Nvidia and Mistol, the French AI company, have teamed up to create Mistol Nemo, a 12 billion parameter large language model. This model is designed to be efficient and capable of local deployment, making it attractive for businesses with limited internet connectivity or strict data privacy requirements.

The Mistol Nemo model has a context window of 128,000 tokens, similar to the newly released GPT-4 Mini from OpenAI. This large context window allows the model to handle extensive input and output text.

While the model is more suited for laptops and desktop PCs rather than smartphones, it offers the capability to run a powerful large language model locally, without the need for constant internet access. This feature could be particularly appealing for companies with concerns about data privacy or operating in environments with limited connectivity.

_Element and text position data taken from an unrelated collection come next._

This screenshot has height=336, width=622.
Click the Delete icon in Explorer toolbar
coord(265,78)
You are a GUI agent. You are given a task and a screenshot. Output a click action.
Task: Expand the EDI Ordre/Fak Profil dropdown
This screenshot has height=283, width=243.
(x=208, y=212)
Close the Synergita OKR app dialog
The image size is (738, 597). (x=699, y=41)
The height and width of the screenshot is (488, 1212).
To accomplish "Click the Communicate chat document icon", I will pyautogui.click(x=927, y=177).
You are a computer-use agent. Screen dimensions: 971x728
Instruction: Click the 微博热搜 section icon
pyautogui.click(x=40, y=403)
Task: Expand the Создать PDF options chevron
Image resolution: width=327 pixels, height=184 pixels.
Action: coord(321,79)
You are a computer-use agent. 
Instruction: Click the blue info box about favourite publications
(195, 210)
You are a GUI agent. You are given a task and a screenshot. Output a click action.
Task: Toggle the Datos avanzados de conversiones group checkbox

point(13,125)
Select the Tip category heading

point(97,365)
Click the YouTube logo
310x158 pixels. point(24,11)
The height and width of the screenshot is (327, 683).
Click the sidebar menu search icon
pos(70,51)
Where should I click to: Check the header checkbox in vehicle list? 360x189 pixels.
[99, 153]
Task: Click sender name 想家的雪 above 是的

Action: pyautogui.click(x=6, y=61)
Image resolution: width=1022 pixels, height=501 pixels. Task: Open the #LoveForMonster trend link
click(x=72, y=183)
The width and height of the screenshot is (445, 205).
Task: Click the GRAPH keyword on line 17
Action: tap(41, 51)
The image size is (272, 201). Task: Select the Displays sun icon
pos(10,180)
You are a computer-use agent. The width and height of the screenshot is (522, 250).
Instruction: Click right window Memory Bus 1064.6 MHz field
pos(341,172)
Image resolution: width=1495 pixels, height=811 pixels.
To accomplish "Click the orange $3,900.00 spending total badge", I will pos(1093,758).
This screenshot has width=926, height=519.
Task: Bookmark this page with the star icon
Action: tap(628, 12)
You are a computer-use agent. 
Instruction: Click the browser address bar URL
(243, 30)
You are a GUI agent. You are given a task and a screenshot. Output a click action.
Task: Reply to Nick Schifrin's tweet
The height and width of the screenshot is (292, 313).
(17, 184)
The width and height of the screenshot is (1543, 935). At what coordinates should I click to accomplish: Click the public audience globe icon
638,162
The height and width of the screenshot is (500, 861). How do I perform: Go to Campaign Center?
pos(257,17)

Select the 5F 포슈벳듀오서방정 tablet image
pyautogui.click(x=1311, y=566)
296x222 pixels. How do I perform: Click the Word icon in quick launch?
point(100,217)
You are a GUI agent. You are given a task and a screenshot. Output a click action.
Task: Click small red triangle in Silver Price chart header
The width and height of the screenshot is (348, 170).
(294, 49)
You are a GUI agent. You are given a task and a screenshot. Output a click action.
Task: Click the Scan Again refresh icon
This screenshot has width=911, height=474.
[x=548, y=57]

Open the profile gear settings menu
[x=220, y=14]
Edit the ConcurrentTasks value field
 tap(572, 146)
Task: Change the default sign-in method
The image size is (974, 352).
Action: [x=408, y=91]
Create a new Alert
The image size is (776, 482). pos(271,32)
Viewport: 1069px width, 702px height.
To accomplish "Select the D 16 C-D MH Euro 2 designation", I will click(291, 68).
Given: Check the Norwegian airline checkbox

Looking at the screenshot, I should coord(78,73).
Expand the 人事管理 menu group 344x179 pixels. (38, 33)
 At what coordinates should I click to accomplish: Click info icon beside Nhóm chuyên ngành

The Mistol Nemo model is immediately available, and a downloadable version is promised in the near future. Businesses interested in leveraging a high-performance, locally deployable large language model can explore this collaboration between Nvidia and Mistol.

Google AI Featured in 2024 Olympics

Google is the official AI sponsor for Team USA at the 2024 Summer Olympics. The tech giant plans to have advertisements featuring its various AI products across the Olympic broadcasts. Viewers can expect to see a heavy presence of Google's AI technology during the coverage of the games.

FAQ

What are the five levels of progress towards AGI according to OpenAI?

What is the new reasoning technology codenamed 'Strawberry' that OpenAI is working on?

What are the concerns raised about OpenAI's policies and contracts with employees?

What is the new 'YouTube Music Sound Search' feature?

What is the controversy around the training data used by some AI models?